Я открываю мой чемодан, кем-то уже принесенный наверх, достаю свежую белую рубашку, галстук в сине-белую полоску, однобортный темно-синий блейзер и кладу все это на кровать. Потом раздеваюсь и шагаю под душ. Трижды ополаскиваюсь попеременно теплой и ледяной водой, затем бреюсь перед зеркалом в ванной, вытираю лицо и бегу посмотреться в зеркало, висящее на стене спальни. Надеваю белую рубашку, завязываю галстук тщательнее, чем обычно, виндзорским узлом.
Я затягиваю узел покрепче, обеими руками, и при этом вижу в зеркале свое лицо. Я и не смотрю туда, в зеркало, по-настоящему — скорее захватываю боковым зрением один только абрис своего отражения, — но у меня вдруг вновь возникает то давешнее ощущение, удивительное предчувствие, что вскоре что-то произойдет. Я думаю об Александре, о том, что ему, вероятно, сейчас недостает его барбуровской куртки — а может, и нет, может, по большому счету, ему все по фигу. Когда я говорю, что вижу только абрис своего отражения, я буквально это и имею в виду. Середину лица я не различаю только контуры. Так бывает, естественно, только в том случае, если прищуриваешь глаза, — тогда середина отражения исчезает.
Я, значит, прищуриваю глаза и думаю о Ролло, о его пристрастии к валиуму, как он то и дело принимает по четвертушке таблетки, но при этом становится не вялым, а, наоборот, веселым и даже слегка взвинченным, хотя за день у него набегает по две или даже по три целых таблетки. Мне кажется, он научился этому от своей матери, — хотя я ее никогда не видел. Сам Ролло, с тех пор, как мы познакомились, упоминал о ней только раз или два. Мне представляется, что и она тоже дни напролет одурманивала себя снотворными таблетками, чтобы потом, ночью, лежать без сна — потому что время, которое ты проводишь в постели наедине с самим собой, переносить, естественно, гораздо легче, чем настоящее бодрствование.

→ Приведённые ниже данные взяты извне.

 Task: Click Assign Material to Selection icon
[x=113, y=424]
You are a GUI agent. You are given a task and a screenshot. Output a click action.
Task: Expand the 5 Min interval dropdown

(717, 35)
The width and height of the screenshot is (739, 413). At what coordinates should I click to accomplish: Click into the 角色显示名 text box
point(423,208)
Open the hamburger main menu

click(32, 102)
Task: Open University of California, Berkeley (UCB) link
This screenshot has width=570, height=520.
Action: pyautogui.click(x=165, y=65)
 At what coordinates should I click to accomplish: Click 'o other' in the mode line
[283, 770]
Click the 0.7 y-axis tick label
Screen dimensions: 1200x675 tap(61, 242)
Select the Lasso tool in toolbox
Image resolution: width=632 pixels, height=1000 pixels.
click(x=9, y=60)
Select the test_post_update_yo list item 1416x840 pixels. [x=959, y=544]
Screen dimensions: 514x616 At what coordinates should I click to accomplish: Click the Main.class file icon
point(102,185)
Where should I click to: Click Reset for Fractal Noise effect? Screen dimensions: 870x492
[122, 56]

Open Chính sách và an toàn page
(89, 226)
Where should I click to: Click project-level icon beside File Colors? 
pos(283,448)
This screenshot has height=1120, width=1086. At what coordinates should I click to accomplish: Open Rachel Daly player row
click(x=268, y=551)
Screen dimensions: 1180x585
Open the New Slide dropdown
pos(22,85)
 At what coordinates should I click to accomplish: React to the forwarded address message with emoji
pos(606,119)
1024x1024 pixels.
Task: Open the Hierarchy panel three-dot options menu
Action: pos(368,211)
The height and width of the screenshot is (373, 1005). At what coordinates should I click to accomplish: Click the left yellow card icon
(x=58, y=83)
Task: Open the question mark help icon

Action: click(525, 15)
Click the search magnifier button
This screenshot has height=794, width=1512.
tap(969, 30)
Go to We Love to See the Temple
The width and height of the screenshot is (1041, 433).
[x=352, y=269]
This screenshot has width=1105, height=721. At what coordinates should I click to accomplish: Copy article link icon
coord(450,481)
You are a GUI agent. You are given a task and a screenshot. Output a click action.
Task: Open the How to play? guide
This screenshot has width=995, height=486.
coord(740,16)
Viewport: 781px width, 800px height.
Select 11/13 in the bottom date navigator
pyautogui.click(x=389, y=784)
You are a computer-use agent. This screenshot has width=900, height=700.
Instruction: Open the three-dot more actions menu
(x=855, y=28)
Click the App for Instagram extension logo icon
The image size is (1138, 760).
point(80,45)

Я подхожу к открытому окну. Оно выходит в сад. Я вижу, как Ролло, переодевшийся намного быстрее меня, стоит внизу на лужайке, опять со стаканом в руке. Повсюду горят факелы, уже совсем стемнело. Оранжевая полоска заката, на которую мы недавно смотрели, исчезла.
Две девушки разговаривают с Ролло, но я не могу понять, хорошенькие они или нет, потому что вижу только их спины. У обеих очень загорелая кожа, однако их туалеты мне определенно не нравятся. По крайней мере, сзади. Одна из них время от времени хихикает, и тогда я догадываюсь, что Ролло в очередной раз выдал какую-нибудь остроту — после этого его лицо всегда принимает ужасно глупое выражение.